10: The Funding Source

world health organization e-cigarettes

Again, this isn’t a hard-and-fast rule, but generally it makes sense to look at funding and conflicts of interest when considering the reliability of a study. It’s better to critique based on the methodology, but if you notice that a study is funded by an e-cig company or advocacy groups – like one on second-hand vaping funded by the National Vapers Club – or a group with an axe to grind – like the systematic review mentioned earlier, funded by the World Health Organization – then it’s often prudent to be a little more critical than usual. The methodology and findings could well be robust, but if anybody is going to mislead, groups with obvious biases are among the most likely culprits. This is all the more problematic – and difficult to find out – when conflicting interests aren’t disclosed.

 

Conclusion – Spotting Bad Science Isn’t Easy

 

It’s worth emphasizing that the presence of one or more of these issues doesn’t mean you can disregard the findings completely: it’s more that things like this introduce caveats, and these caveats often directly contradict how such findings are disseminated.

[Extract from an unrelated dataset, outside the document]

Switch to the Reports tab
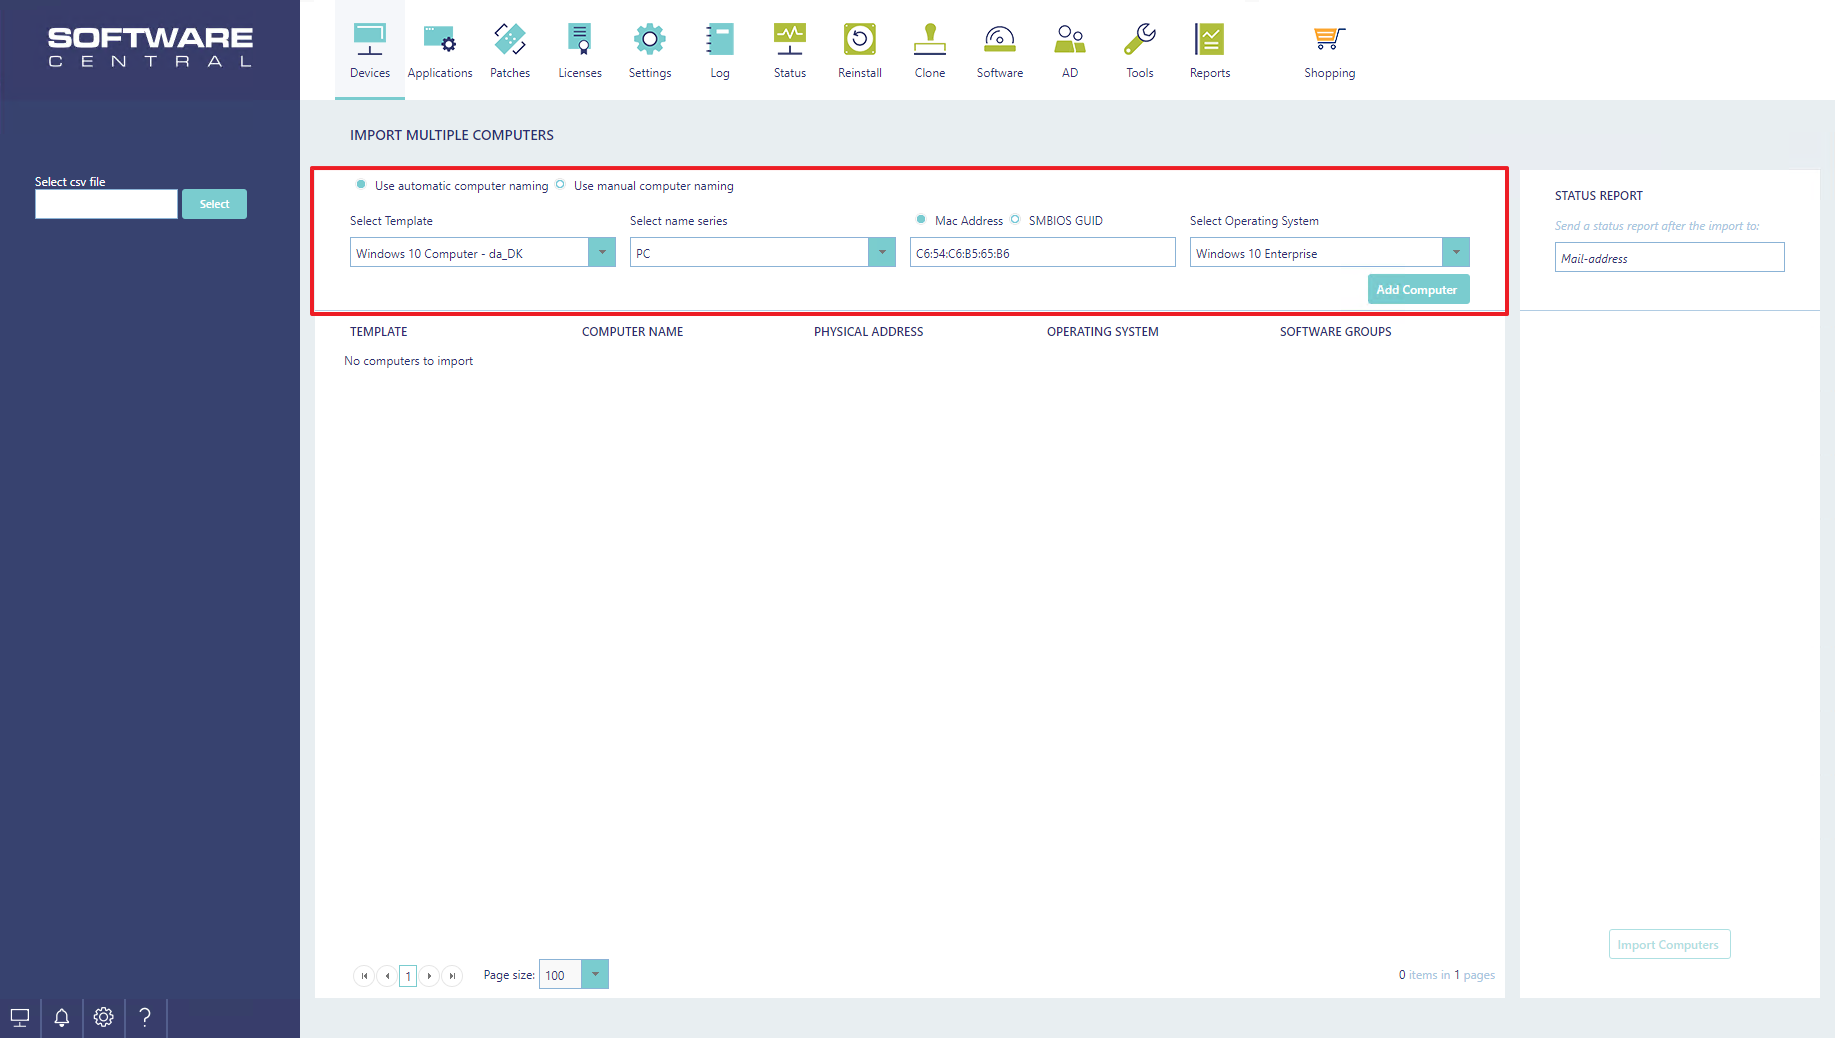Image resolution: width=1835 pixels, height=1038 pixels. point(1210,50)
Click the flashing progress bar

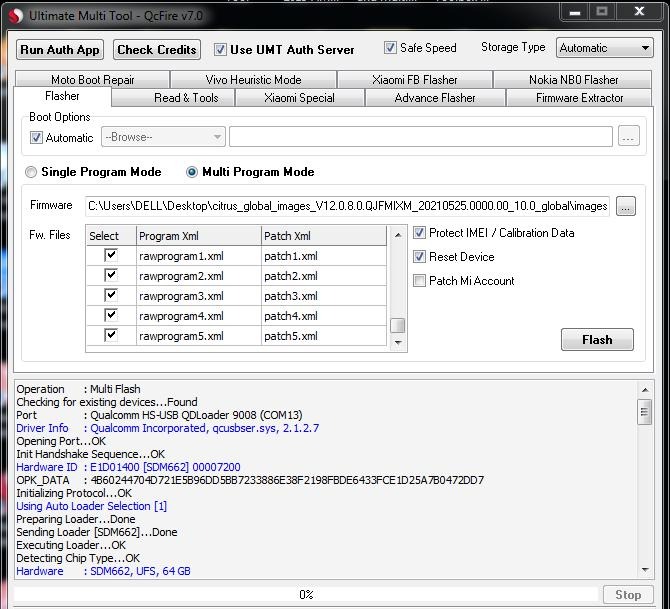306,594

Lots of formaldehyde hemiacetals in unrealistic vaping scenarios quickly becomes “e-cigs release more formaldehyde than cigarettes” when crammed into headlines. With these points to look out for, it should be easier to see through poor reporting or even pick holes in the studies themselves, but you should be both cautious and even-handed (approach studies whose conclusions you like just as critically as ones you don’t). Luckily for vapers, however, the science is generally on our side.